American Mennonite Relief came largely through the Crimean
port city of Sevastopol, and Mennonites in Spat—one of the largest Mennonite
villages in Crimea, with high school, mills, churches. etc.—benefitted.
When the American Fordson tractors arrived, there was a lack
of specialists to operate and maintain them, and the Agricultural Society made
an effort to train "tractorists” (note 7). The small freedoms of the early
1920s did not last long and, like the sister society in Molotschna, the Society
was soon forced to close (for a sample “poison” letter to the Bolshevik German
newspaper for Crimea in 1926, cf. note 8).
For Crimean Mennonites, their greatest fear was for their children’s future, and this grew from year to year. In 1928, Saat (Communist “Seed”), the organ of the Central Committee of the Communist Youth League of Ukraine published the following article: “A Declaration of Crimean Mennonite Youth to the Soviet Government: 'Youth Expose the Hoax of the Preachers. The Mennonite youth joins the ranks of the active defenders of the S.S.S.R.'" The article claimed that forty-two Crimean Mennonites signed their readiness to enter military service with arms. The claims of the paper were dubious at best, but the probability that their youth would rapidly distance themselves from church was real and an ever-present anxiety. Isbrand’s children were still part of that demographic (note 9).
Isbrand and family were among those who would make one last
desperate attempt to flee the Soviet Union via Moscow. 4,000 Mennonites had
already descended on the capital by October 29, 1929. A Secret Police (GPU)
report based on a sample survey of five village councils in the Simferopol
District (Crimea) dated November 5, 1929, listed 50 families that were ready to
leave and another 314 people who were in the process of selling their property
(note 10). By mid-November that number had mushroomed to over 12,000 (note 11).

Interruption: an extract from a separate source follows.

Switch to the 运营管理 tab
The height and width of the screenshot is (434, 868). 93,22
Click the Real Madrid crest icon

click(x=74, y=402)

Isbrand and his wife and four adult children and few
grandchildren were among those who were successfully transported to Germany,
with hopes to be in Canada soon (note 12). Perhaps because of his leg, he and
wife Elisabeth and their two unmarried adult daughters were not given clearance
to enter Canada.
Their son Isbrand I. Janzen (Jr.) and his step-son Martin
Boese with families left for Canada from Hamburg on April 1, 1930, but not
before one of the grandchildren (Willi, age 10 months) died in an epidemic
outbreak in the refugee housing (note 13).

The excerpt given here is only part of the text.